[dpdk-dev] [PATCH v11 09/11] net/failsafe: support device removal

Gaetan Rivet gaetan.rivet at 6wind.com
Tue Jul 18 14:48:20 CEST 2017


Listen to INTR_RMV events issued by slaves.
Add atomic flags on slave queues to detect use of slave bursts function.
If a removal is detected, set the recollection flag on this slave.

During a slave upkeep round, if its recollection flag is set and its
burst functions are not in use by any thread, remove that slave.

Signed-off-by: Gaetan Rivet <gaetan.rivet at 6wind.com>
Acked-by: Olga Shern <olgas at mellanox.com>
---
 doc/guides/nics/fail_safe.rst           | 15 ++++++
 drivers/net/failsafe/failsafe.c         |  1 +
 drivers/net/failsafe/failsafe_args.c    | 13 +++++
 drivers/net/failsafe/failsafe_eal.c     |  3 +-
 drivers/net/failsafe/failsafe_ether.c   | 96 ++++++++++++++++++++++++++++++---
 drivers/net/failsafe/failsafe_ops.c     | 37 +++++++++++--
 drivers/net/failsafe/failsafe_private.h | 72 ++++++++++++++++++++++---
 drivers/net/failsafe/failsafe_rxtx.c    | 17 +++++-
 8 files changed, 234 insertions(+), 20 deletions(-)

▶ [Information given]
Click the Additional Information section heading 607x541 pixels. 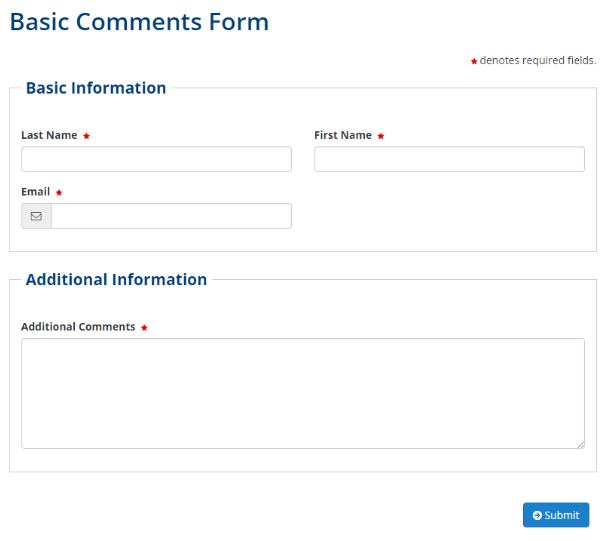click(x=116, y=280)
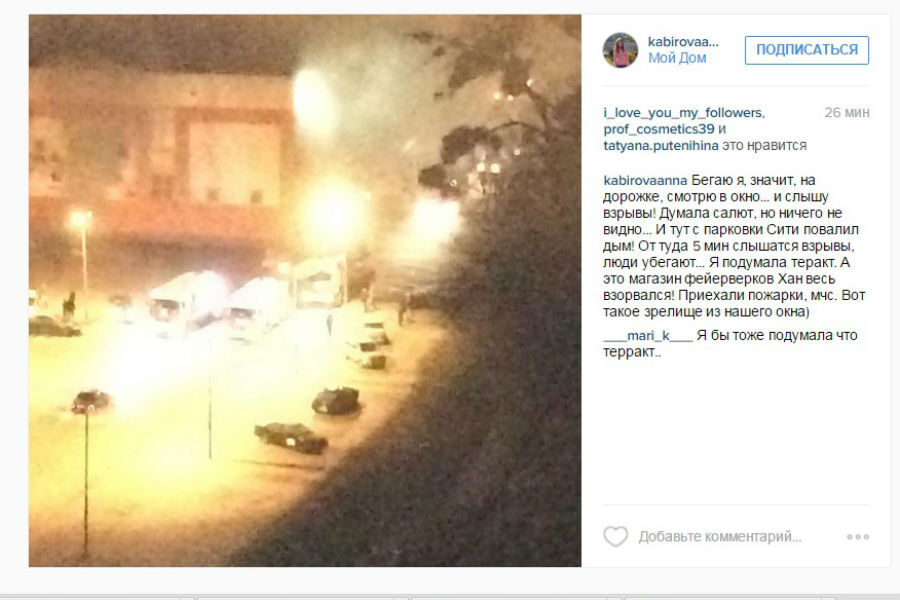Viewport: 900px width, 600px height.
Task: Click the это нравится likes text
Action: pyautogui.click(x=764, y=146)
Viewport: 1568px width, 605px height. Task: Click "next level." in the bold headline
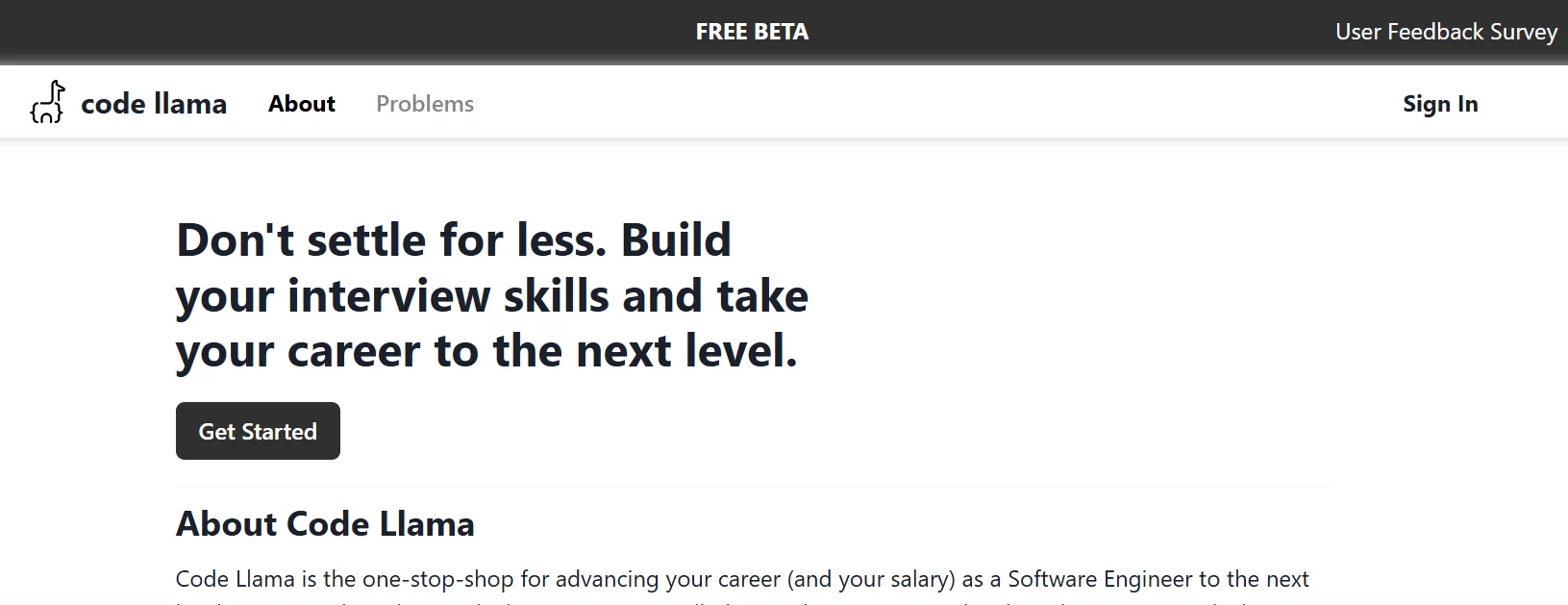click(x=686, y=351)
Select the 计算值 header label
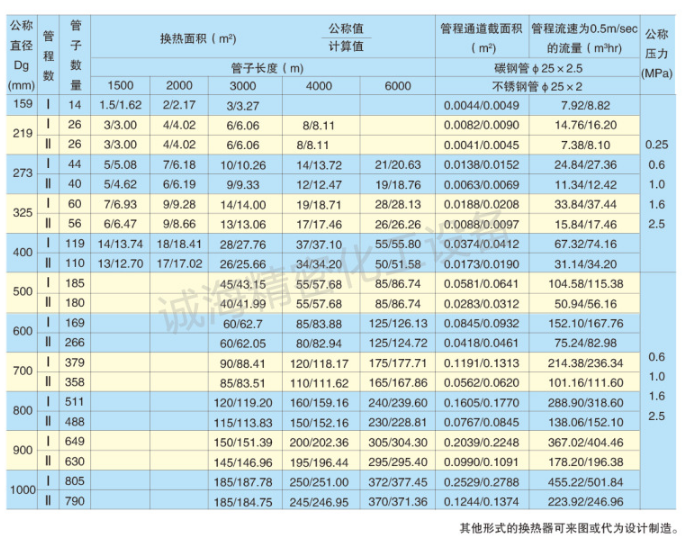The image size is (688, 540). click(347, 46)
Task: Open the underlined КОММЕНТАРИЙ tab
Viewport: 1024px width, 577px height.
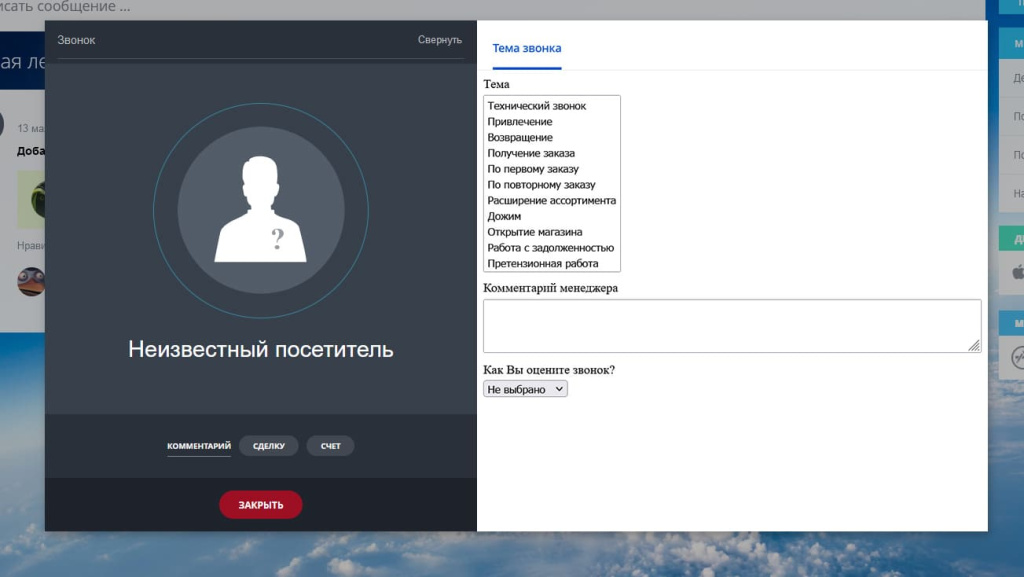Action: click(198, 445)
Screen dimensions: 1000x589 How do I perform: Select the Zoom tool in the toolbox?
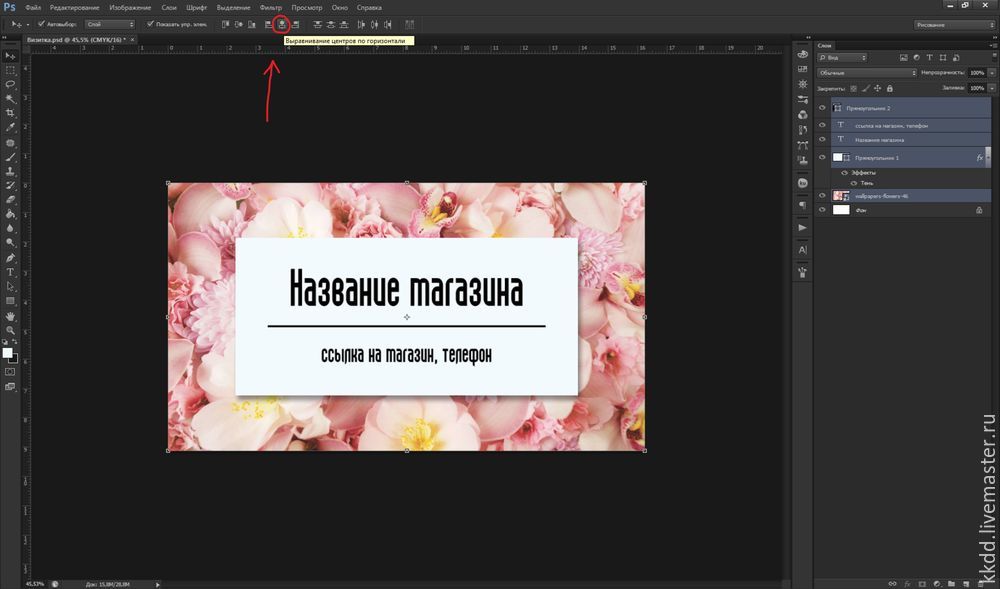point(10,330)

▶ [Written request 1] Return the patch text from "[dpdk-dev] [PATCH v11" to "remove that slave.".
▶ [Written request 2]
Answer these about the patch:
(a) Which events issued by slaves does it listen to?
(b) Who acked it?
(c) How many files does it change?
You won't need the items for this.

▶ [Correct answer 1]
[dpdk-dev] [PATCH v11 09/11] net/failsafe: support device removal

Gaetan Rivet gaetan.rivet at 6wind.com
Tue Jul 18 14:48:20 CEST 2017


Listen to INTR_RMV events issued by slaves.
Add atomic flags on slave queues to detect use of slave bursts function.
If a removal is detected, set the recollection flag on this slave.

During a slave upkeep round, if its recollection flag is set and its
burst functions are not in use by any thread, remove that slave.

▶ [Correct answer 2]
(a) INTR_RMV events
(b) Olga Shern
(c) 8